= Texte à analyser =

Dans le même temps, 71 % des Marocains considèrent que le monde virtuel représente un danger pour la cohésion sociale, tandis que 85 % estiment que les réseaux sociaux contribuent à la diffusion de fausses informations.
Motivations et usages des réseaux sociaux
Concernant les raisons et la nature de l'utilisation des réseaux sociaux, l'étude nationale indique que les principales motivations des Marocains sont :**
- **Rester en contact avec la famille et les amis,
- Combattre l'ennui,
- Se tenir informé des événements culturels**.
En revanche, l'usage politique des réseaux sociaux resterait relativement faible, selon l’étude, limité aux minorités actives animées par la volonté d’organiser des événements politiques. L'étude révèle également que les questions politiques sont marginales dans les interactions sur les réseaux sociaux, loin derrière les préoccupations sociales, professionnelles, culturelles et religieuses.
Deux observations sur la méthodologie de l'étude
- La formulation des questions sur les dangers des réseaux sociaux
- De nombreuses questions utilisées dans l’enquête sont fermées (réponses par "oui" ou "non"), ce qui peut constituer un biais pour les résultats et ne pas refléter pleinement la complexité des usages réels du public.

= Tâches à réaliser =
A - Recopiez le passage du texte sur les réseaux sociaux au Maroc, à partir de "Dans le même" et jusqu'à "des événements culturels**.".
B - Répondez à ces questions sur le texte sur les réseaux sociaux au Maroc :
(i) Quelle part des Marocains estime que les réseaux sociaux contribuent à la diffusion de fausses informations ?
(ii) Selon l'étude, qui fait un usage politique des réseaux sociaux ?
(iii) De quel type sont de nombreuses questions utilisées dans l'enquête ?

= Données à étudier =
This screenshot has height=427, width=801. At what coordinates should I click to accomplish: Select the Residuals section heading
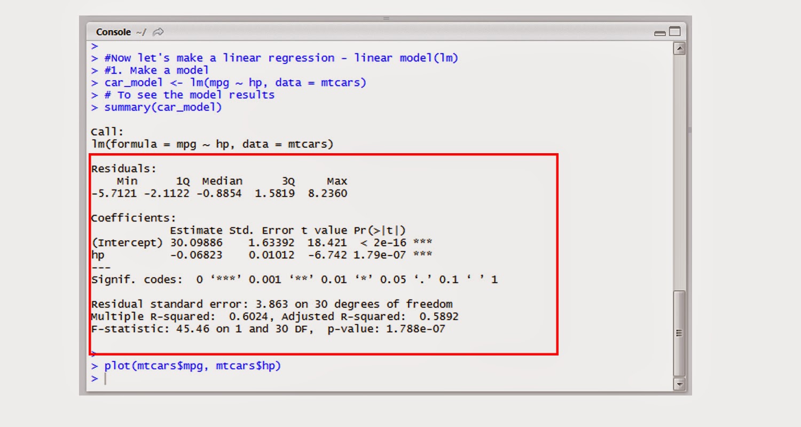[x=123, y=168]
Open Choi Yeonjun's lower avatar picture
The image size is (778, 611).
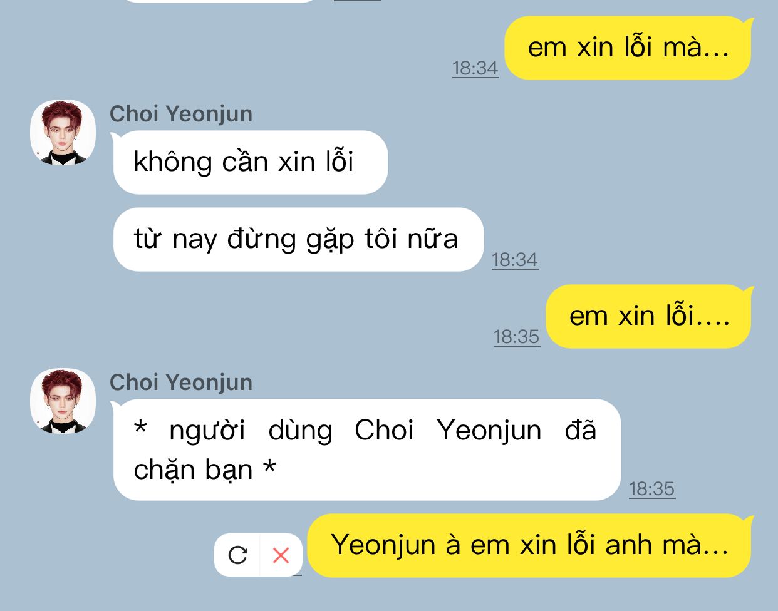click(x=63, y=401)
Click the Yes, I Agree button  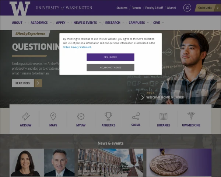pyautogui.click(x=111, y=57)
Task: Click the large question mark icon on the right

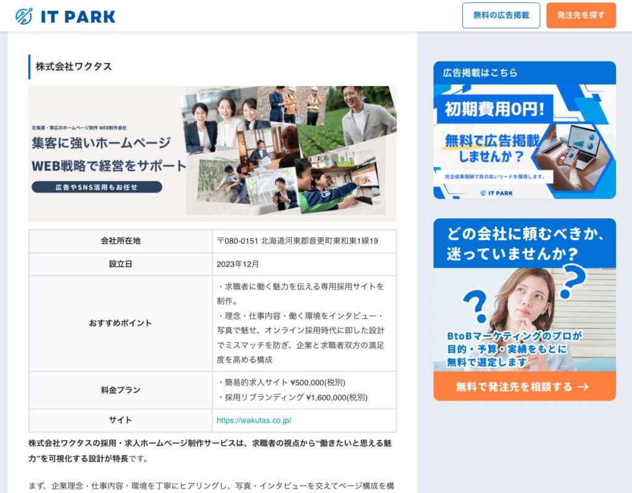Action: tap(572, 281)
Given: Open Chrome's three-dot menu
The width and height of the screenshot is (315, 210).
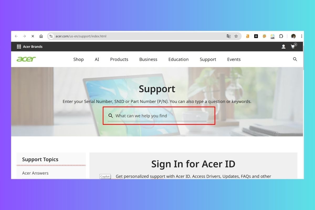Looking at the screenshot, I should 302,36.
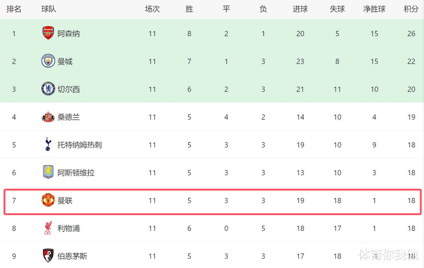Sort by the 进球 column header
Viewport: 424px width, 268px height.
pyautogui.click(x=300, y=9)
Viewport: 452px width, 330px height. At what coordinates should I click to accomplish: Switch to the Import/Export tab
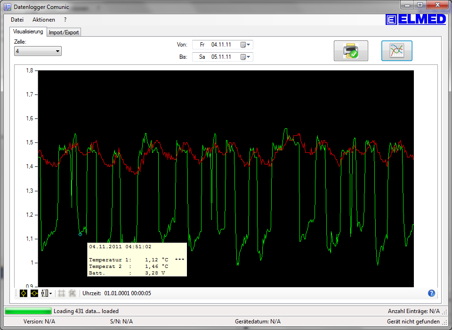click(64, 32)
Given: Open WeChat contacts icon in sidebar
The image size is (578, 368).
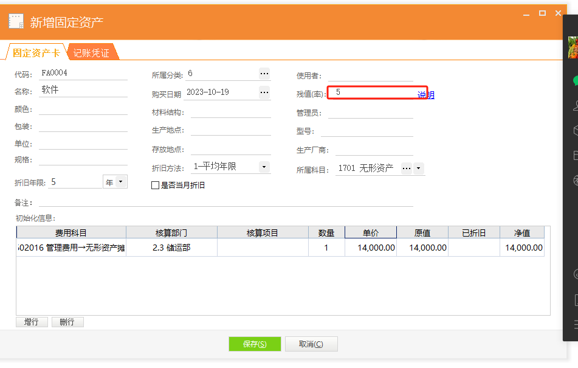Looking at the screenshot, I should (x=574, y=106).

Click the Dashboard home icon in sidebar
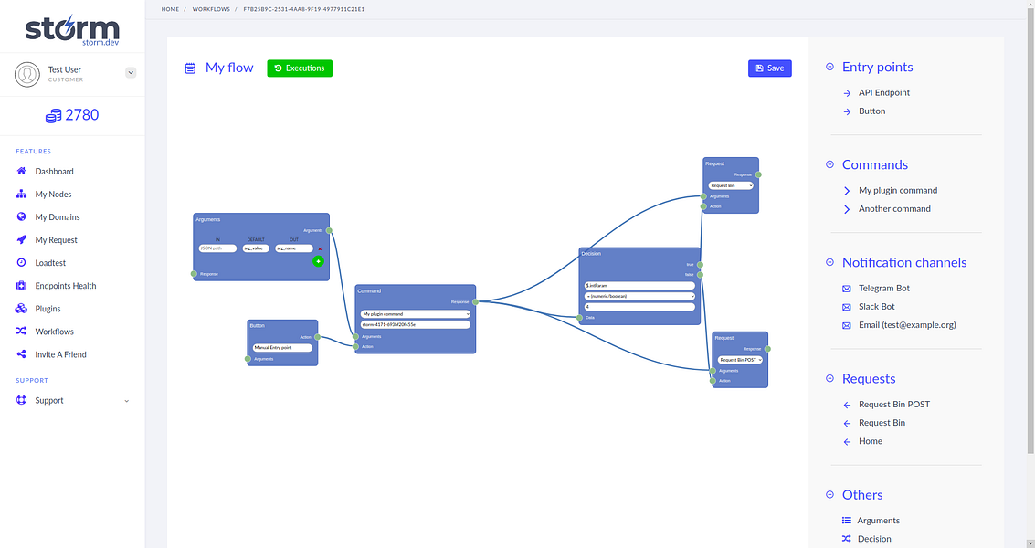tap(20, 171)
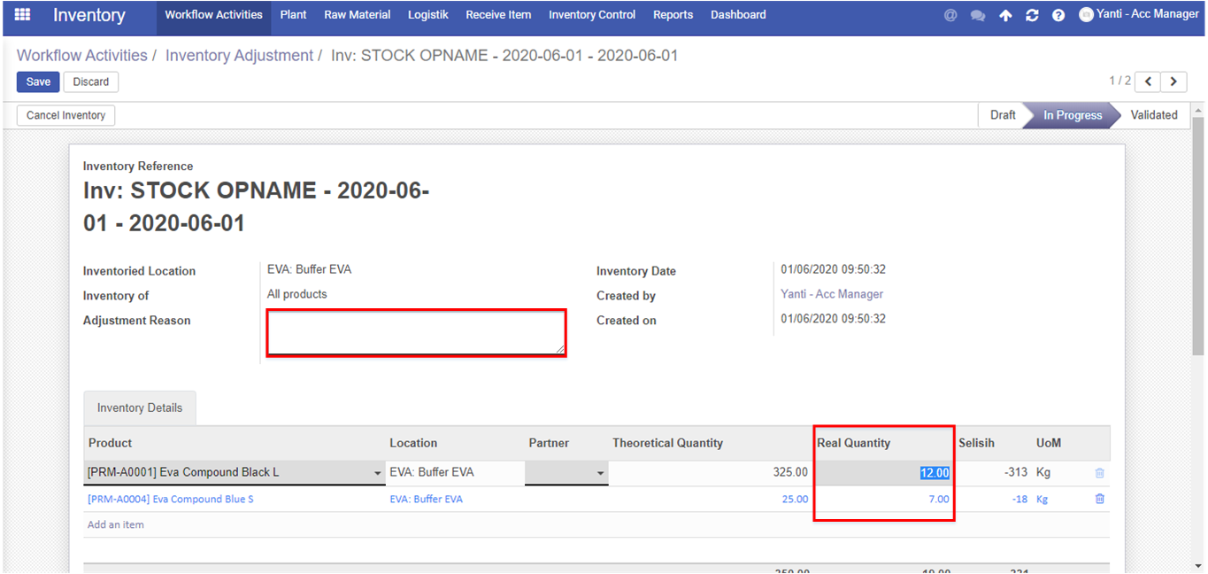Screen dimensions: 1208x574
Task: Click the Add an item link
Action: pos(115,524)
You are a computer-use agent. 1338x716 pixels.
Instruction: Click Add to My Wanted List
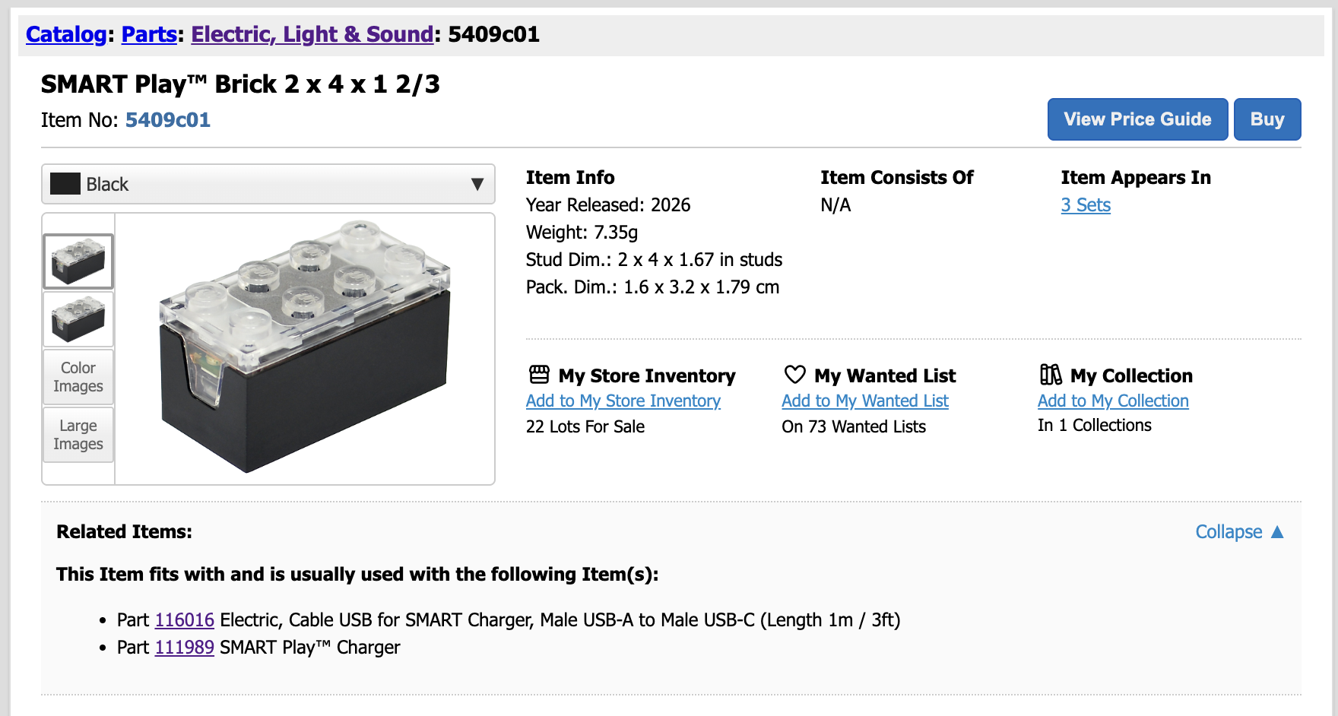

= Réponses successives =
A -
Dans le même temps, 71 % des Marocains considèrent que le monde virtuel représente un danger pour la cohésion sociale, tandis que 85 % estiment que les réseaux sociaux contribuent à la diffusion de fausses informations.
Motivations et usages des réseaux sociaux
Concernant les raisons et la nature de l'utilisation des réseaux sociaux, l'étude nationale indique que les principales motivations des Marocains sont :**
- **Rester en contact avec la famille et les amis,
- Combattre l'ennui,
- Se tenir informé des événements culturels**.

B -
(i) 85 %.
(ii) Des minorités actives animées par la volonté d'organiser des événements politiques.
(iii) Ce sont des questions fermées, avec des réponses par "oui" ou "non".